Kabule göre de; bilirkişi kurulunca emsal alınan taşınmazların, satışına ilişkin akit tabloları Tapu Müdürlüğünden istenilip, dava konusu taşınmaz ile emsal taşınmazların 2018 yılında, Arsa Metrekare Rayiç Bedeli Takdir Komisyonu tarafından resen belirlenen emlak vergisine esas olan m² değerleri ilgili Belediye Başkanlığı Emlak Müdürlüğünden getirtilip, dava konusu taşınmazın değerlendirme tarihi itibariyle; hükme esas alınan bilirkişi raporunda somut emsal kabul edilen taşınmazların ise bilirkişilerce değerlendirmeye esas alınan satış tarihi itibariyle fiili imar uygulaması sonucu oluşan imar parselleri mi, yoksa imar planına dahil olmakla birlikte olduğu gibi bırakılan kadastro parselleri mi oldukları ilgili Belediye İmar Müdürlüğü ile Tapu Müdürlüğünden ayrı ayrı sorulup, alınacak cevaplara göre bilirkişi kurulu raporu denetlenmeden eksik inceleme ile karar verilmesi doğru değildir.

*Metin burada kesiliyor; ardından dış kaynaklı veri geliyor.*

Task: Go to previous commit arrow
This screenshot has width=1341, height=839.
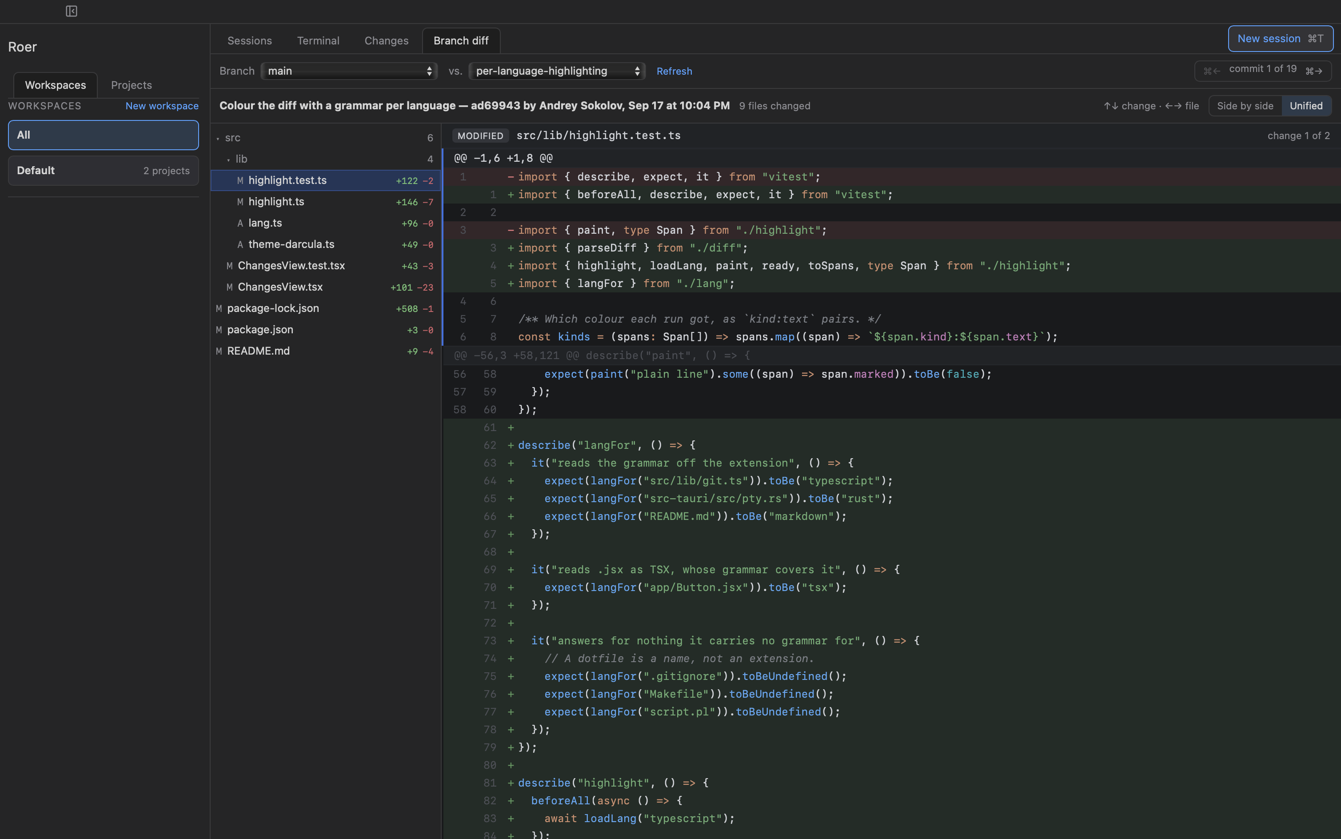Action: [x=1212, y=70]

Bu durumda; taraflara, dava konusu taşınmaza yakın bölgelerden ve yakın zaman içinde satışı yapılan benzer yüzölçümlü satışları bildirmeleri için imkan tanınması, lüzumu halinde resen emsal celbi yoluna gidilmesi, taşınmazın, değerlendirme tarihi itibariyle, emsal alınacak taşınmazın ise satış tarihi itibariyle imar ya da kadastro parselleri olup olmadığı ilgili Belediye Başkanlığı ve Tapu Müdürlüğünden sorulması, ayrıca dava konusu taşınmazın; imar planındaki konumu, emsallere ve değerini etkileyen merkezi yerlere olan uzaklığını da gösterir krokisi ve dava konusu taşınmaz ile emsal taşınmazların resen belirlenen vergi değerleri ve emsal taşınmazların satış akit tablosu getirtilerek, dava konusu taşınmazın değerlendirmeye esas alınacak emsallere göre ayrı ayrı üstün ve eksik yönleri ve oranları açıklanmak suretiyle yapılacak karşılaştırma sonucu değerinin belirlenmesi bakımından, yeniden oluşturulacak bilirkişi kurulu marifetiyle mahallinde keşif yapılarak alınacak rapor sonucuna göre hüküm kurulması gerektiğinin düşünülmemesi,
2- Kabule göre de;
Tespit edilen kamulaştırma bedeli 254.728,00 TL olduğu halde, hükümde tespit edilen bedelden acele el koyma bedelinin mahsubu ile oluşan fark bedel 172.781,76 TL’nin kamulaştırma bedeli olarak yazılması,
3- Dava konusu taşınmazın 437,36 m²'lik kısmının kamulaştırıldığı ve bu kısmın bedeline hükmedildiği halde, tamamının tapusunun iptaline karar verilmesi,
4- Duruşma zaptında depo edildiği belirtilen fark bedel 172.781,76 TL’ye ilişkin dekontun dosyaya eklenmesi gerektiğinin düşünülmemesi,
5- Anayasa Mahkemesinin 27.11.2020 tarihli, 31317 sayılı Resmî Gazete'de yayımlanan 16.07.2020 tarihli ve 2018/104 Esas, 2020/39 Karar sayılı kararı ile 7139 sayılı Kanun'la Değişik Kamulaştırma Kanunu'nun 10/8. fıkrasının dördüncü cümlesi; “idarenin kıymet takdir komisyonunca tespit edilen bedelden az olması durumunda hâkim tarafından tespit edilen bedel, fazla olması durumunda idarenin kıymet takdir komisyonunca tespit ettiği bedel, peşin ve nakit olarak hak sahibi adına, kalanı ise bedele ilişkin kararın kesinleşmesine kadar üçer aylık vadeli hesapta nemalandırılmak ve kesinleşen karara göre hak sahibine verilmek üzere” bölümü ile yedinci cümlesinde yer alan “idarenin kıymet takdir komisyonunca tespit ettiği bedelden fazla olması halinde fazla olan tutarın bloke edildiğine” ibaresinin Anayasa’ya aykırı olduğu ve iptal edildiği nazara alınarak hüküm kurulması gerektiğinden,
Davacı idare vekilinin temyiz itirazları doğrultusunda Adana 10. Asliye Hukuk Mahkemesi'nin 2019/51 E. - 2019/295 K. sayılı hükmünün HMK’nın 371. maddesi uyarınca BOZULMASINA, HMK’nın 373/1. maddesi uyarınca kararın bir örneğinin Adana Bölge Adliye Mahkemesi 4. Hukuk Dairesine GÖNDERİLMESİNE, peşin alınan temyiz harcının istenildiğinde iadesine, 12.10.2022 tarihinde oy birliğiyle karar verildi.